Software Architecture

HAPPY's software stack is built upon the Robotics Operating System (ROS). The RoboNotts team has successfully deployed a mix of existing and custom-developed ROS packages for benchmarks in the past. These packages performed essential tasks, including object perception, navigation, speech recognition, and object manipulation. This year the team will be reworking a lot of the previous code to move to ROS2, as well as increasing HAPPY's capabilities by moving work from solved problems to unsolved problems. All the modules and more in-depth description of these can be found in the team's repositories. All of RoboNotts' development is free and open-source.

Low-Level Software The robotic base from AMY Robotics originally came pre-installed with ROS Indigo. The proprietary and outdated code for the base, and it's odd implementation has severely limited the team in the past. In order to rectify this, the team has rewritten the entire code for the base from scratch for ROS2 Iron. This a massive technical feat, and will give more flexibility in building out the team's work.

Computer Vision We have two main computer vision models that we use in rotation, an off the shelf YOLO model and a custom FCOS model implementation. Either can be used for computer vision with each offering strengths and are then trained on custom built datasets fit for each competition. Should further segmentation be needed, e.g. for manipulation tasks, we can then pass the bounding boxes as prompts for a pre-trained Segment Anything Model. For tasks that require person detection, pose estimation, activity detection, etc. we use MediaPipe, as well as custom AI models using TensorFlow

Navigation To achieve effective navigation, RoboNotts uses the Slam Toolbox and Nav2 ROS package. HAPPY's LiDAR and range sensors are used to create a base map of an area, to which important details are added; way-points (areas often traversed) for navigation, locations of interest (such as the position of doors, or where sitting areas are), and start/end positions for benchmarks. Once this refined map is built, the Nav2 navigation stack is used to traverse between these points, effectively building a graph-based map of an area.Object avoidance is performed proactively by the Nav2 stack, but the team also produced ROS nodes which are tasked with reactive object avoidance in the case of unexpected obstacles. These nodes work by detecting objects not only with the range-finders, but also with the depth cameras, assuring that the robot never collides with any objects.

Human-Robot Interaction The team's approach to Human-Robot Interaction involves the use of multiple steps:

Utilisation of Google Cloud Speech and Sphinx Speech facilitates the extraction speech from microphone input, transcribing it into text.
Semantic information is then extracted from the generated text through the following steps:

The text undergoes analysis using a Google DialogFlow pipeline explicitly crafted for the detection and extraction of actions. This pipeline is adept at accommodating synonymous expressions. Instances of common actions, such as ”Fetch me the bottle,” are processed into a structured command format, for instance: ”FETCH {item=bottle}”
Textual content that cannot be comprehended by DialogFlow is routed through a finely-tuned iteration of OpenAI's ChatGPT. This language model is entrusted with extracting meanings and, if applicable, generating a contextually appropriate response in the event that the understood text is neither a command nor an anticipated statement (e.g., "What is your favourite item?").
In instances where the aforementioned methods prove ineffective, we query a large library of words associated with actions, attempting to infer the intended action. While this is inefficient and prone to failure, this approach may avoid needing to repeat questions.
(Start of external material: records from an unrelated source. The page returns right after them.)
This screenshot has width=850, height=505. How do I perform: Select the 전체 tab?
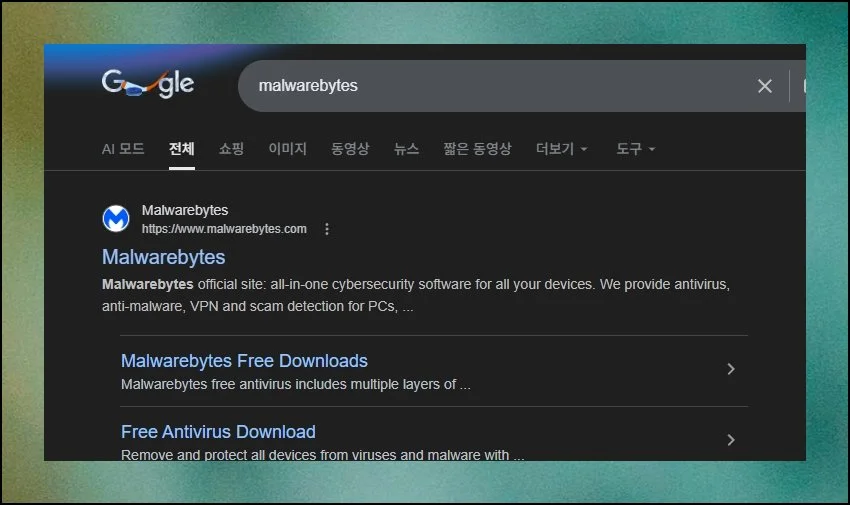click(x=181, y=149)
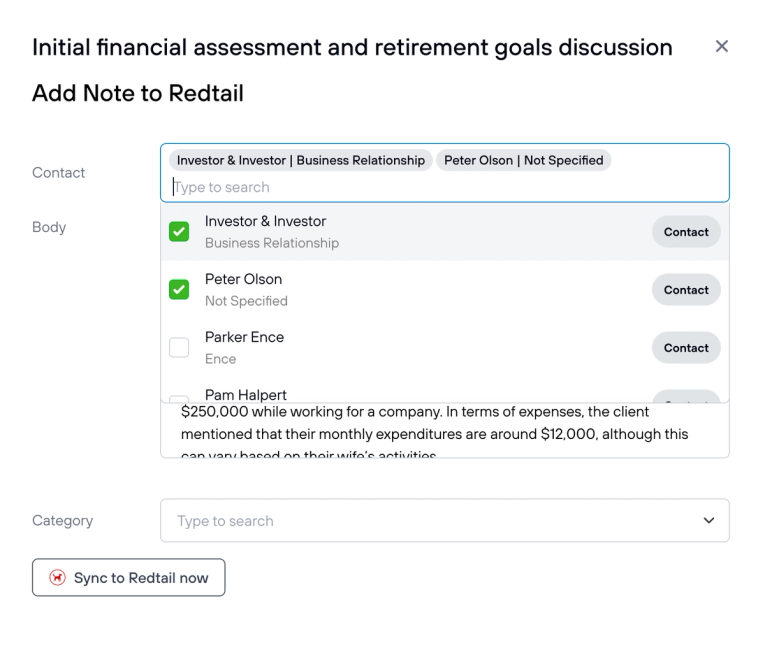Click the Redtail icon in Sync button
Viewport: 765px width, 671px height.
click(x=57, y=578)
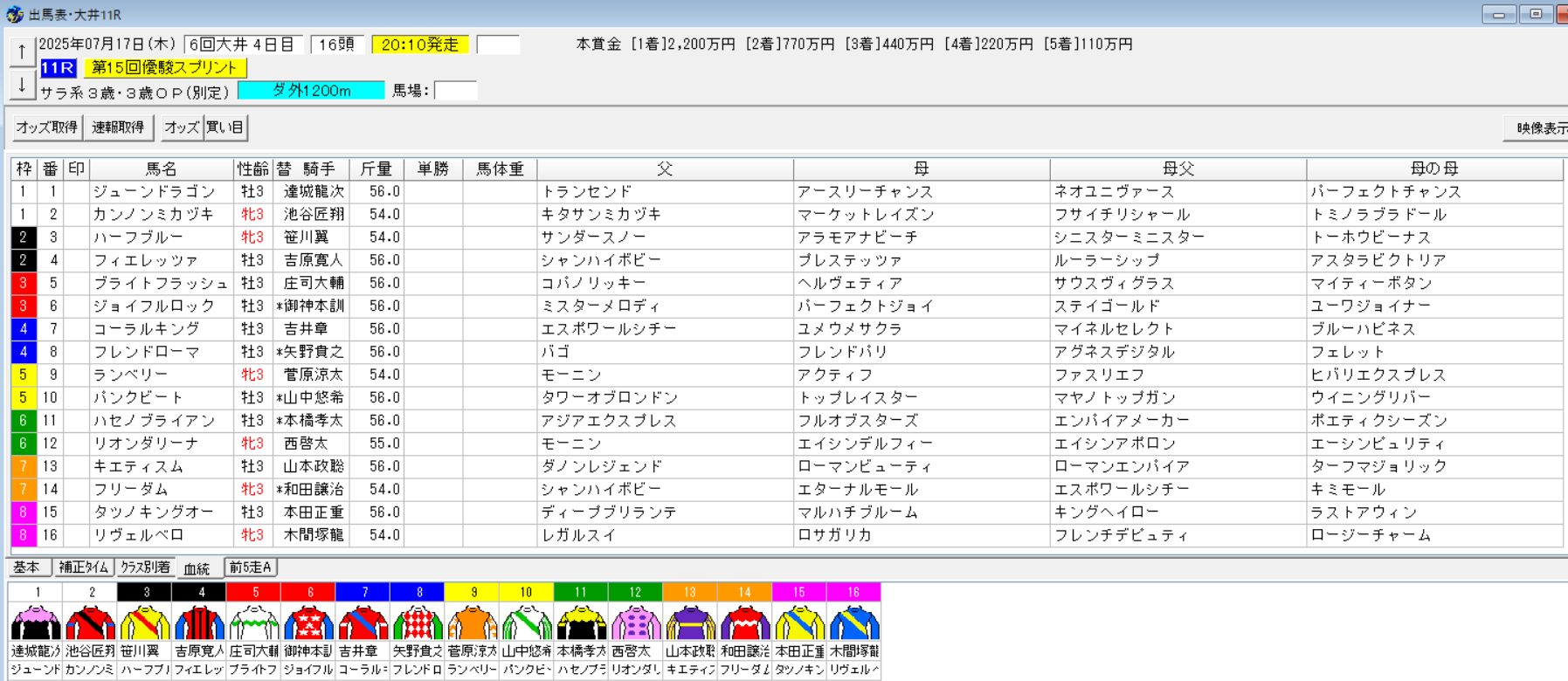The width and height of the screenshot is (1568, 681).
Task: Select the row for horse ジューンドラゴン
Action: point(786,191)
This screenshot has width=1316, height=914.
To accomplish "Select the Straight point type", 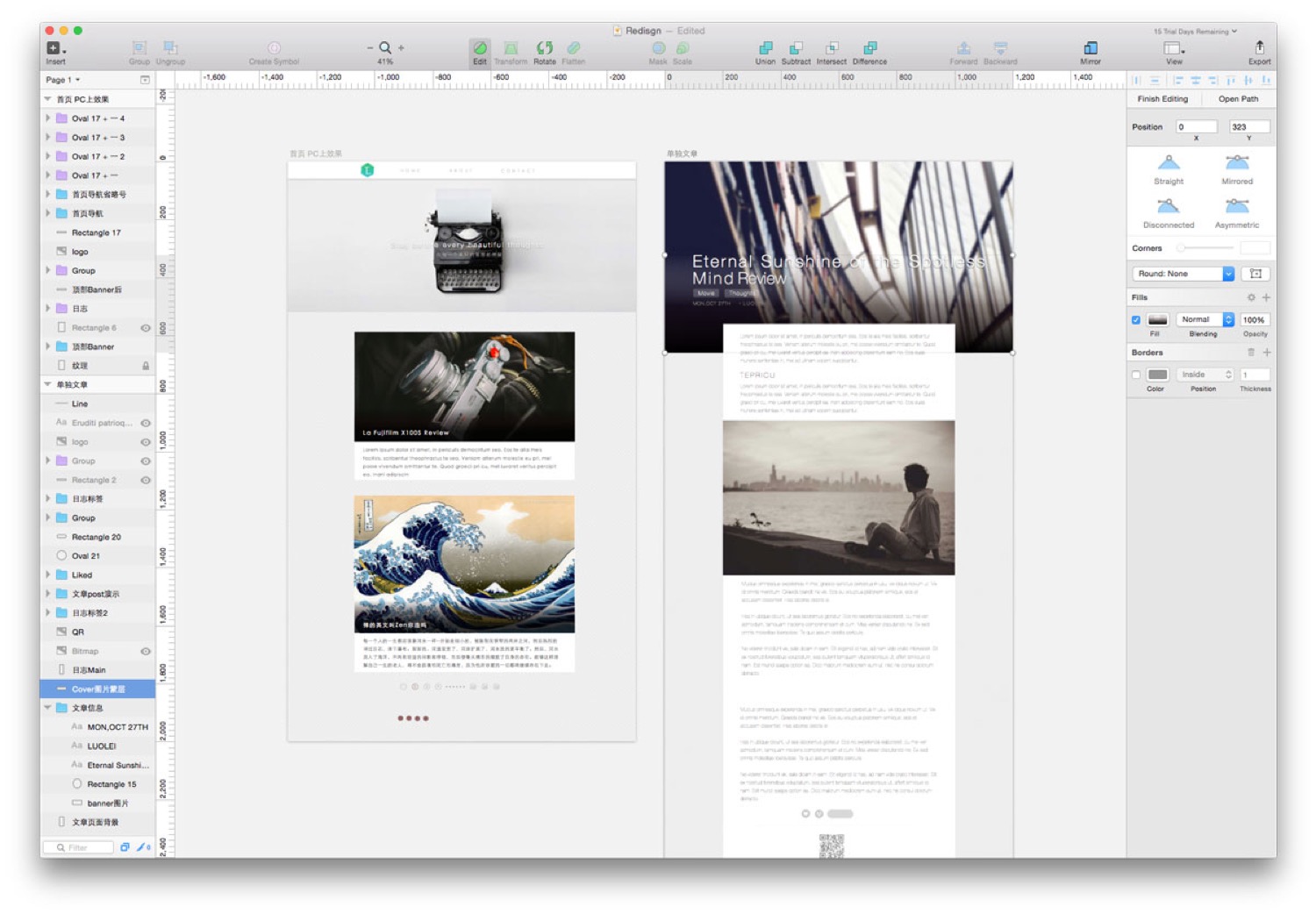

If a discernible action is successfully derived, it is subsequently directed to a designated node responsible for executing the associated actions. In cases where neither an actionable command nor an apt response can be ascertained, the robot asks the user to clarify their command. To enhance the likeability of the robot, the team leverages ChatGPT to generate diverse and unique responses, thereby mitigating the recurrence of identical sentences.